===== Supplied passage

On Mon, 21 Dec 1998, Dave Goodrich wrote:
Why not? What if websites were not built but staged. If Zope was a server it could do so much more than the standard webserver is now capable of. I have used development tools that constructed the standard website like Zope could, build pages based on what the designer wants, this works fine for what we know of websites right now.
Think for a minute if a designer could stage content, arrange layout, and leave the building up to the user. A truly dynamic website.
Consider this, a simple example of a three tiered website designed to serve content based on the users interaction with the website's content and not with the webserver.
A site has a top level with each object assigned three properties, propA = 1, propB =2, propC =3. A user enters the site at page 1 and selects a link to the second level, these properties carry with him. The DTML gets these properties and displays the pages accordingly. The DTML also changes the propB to 12. Our user now clicks a link to the second tier of the site, the DTML displays the page according to the properties of a user who came from the second level of tier one. The DTML displays the page, loading content in differing fashions for users with propB =12 than for users with propB = 2.

==========
===== Extracted records

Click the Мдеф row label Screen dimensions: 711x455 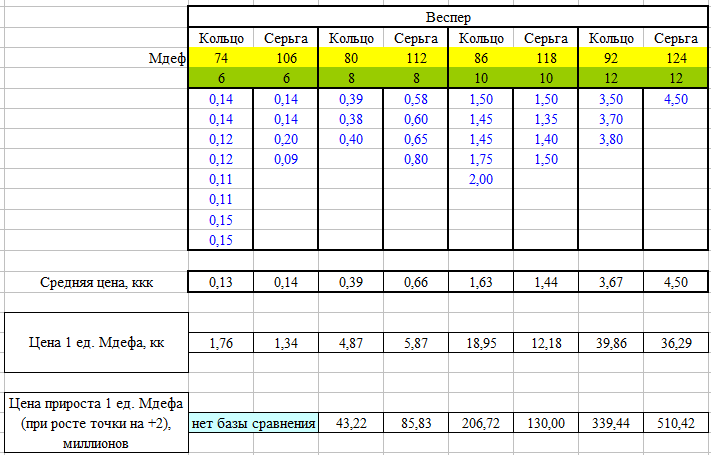166,59
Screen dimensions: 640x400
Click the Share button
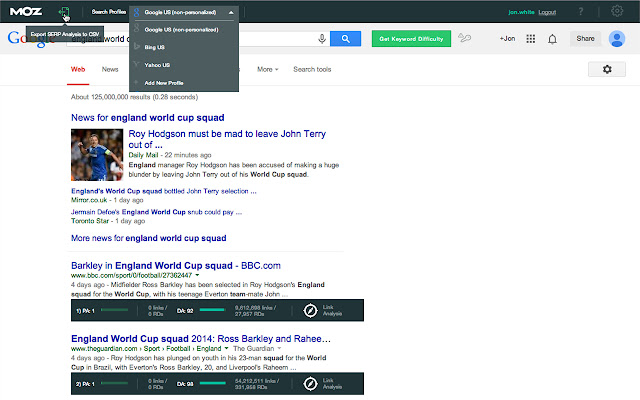tap(585, 39)
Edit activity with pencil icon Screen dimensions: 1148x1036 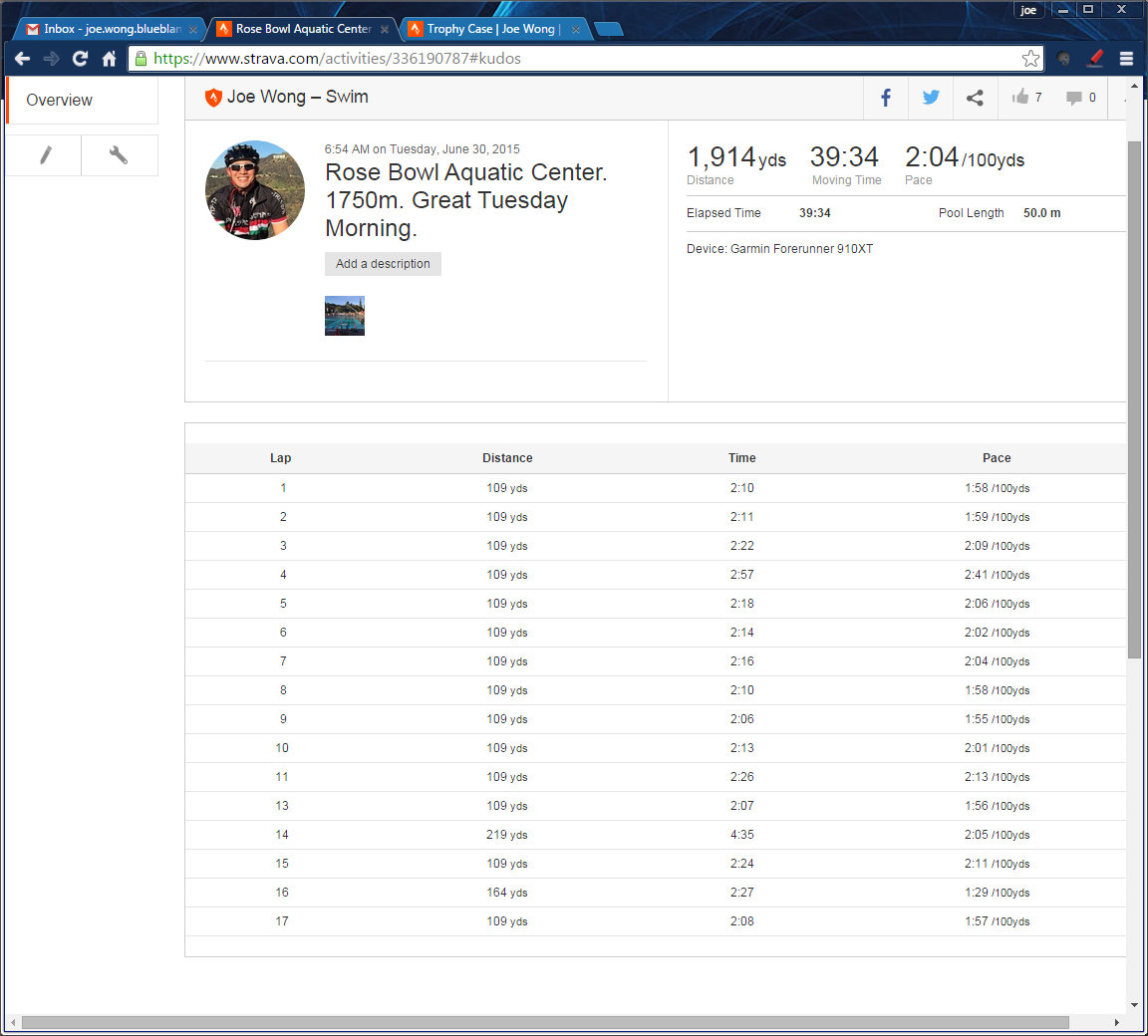[45, 155]
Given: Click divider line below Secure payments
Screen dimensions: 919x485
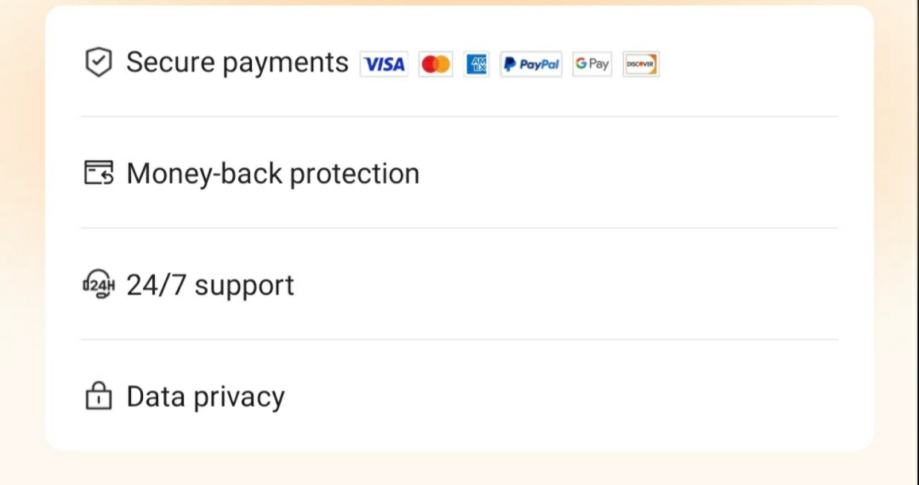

==========

▶ _Activity list_:
a: Retype the part of the Zope message that opens with the words containing "Think for a" and closes with "with the webserver.".
b: Answer these questions from the Zope message:
(i) On what date did Dave Goodrich write?
(ii) What values are the three properties given at the site's top level?
(iii) What new value does the DTML give propB?
The rows are separate material and have no connection to the message.

▶ _Numbered answers_:
a:
Think for a minute if a designer could stage content, arrange layout, and leave the building up to the user. A truly dynamic website.
Consider this, a simple example of a three tiered website designed to serve content based on the users interaction with the website's content and not with the webserver.

b:
(i) Mon, 21 Dec 1998
(ii) propA = 1, propB = 2, propC = 3
(iii) 12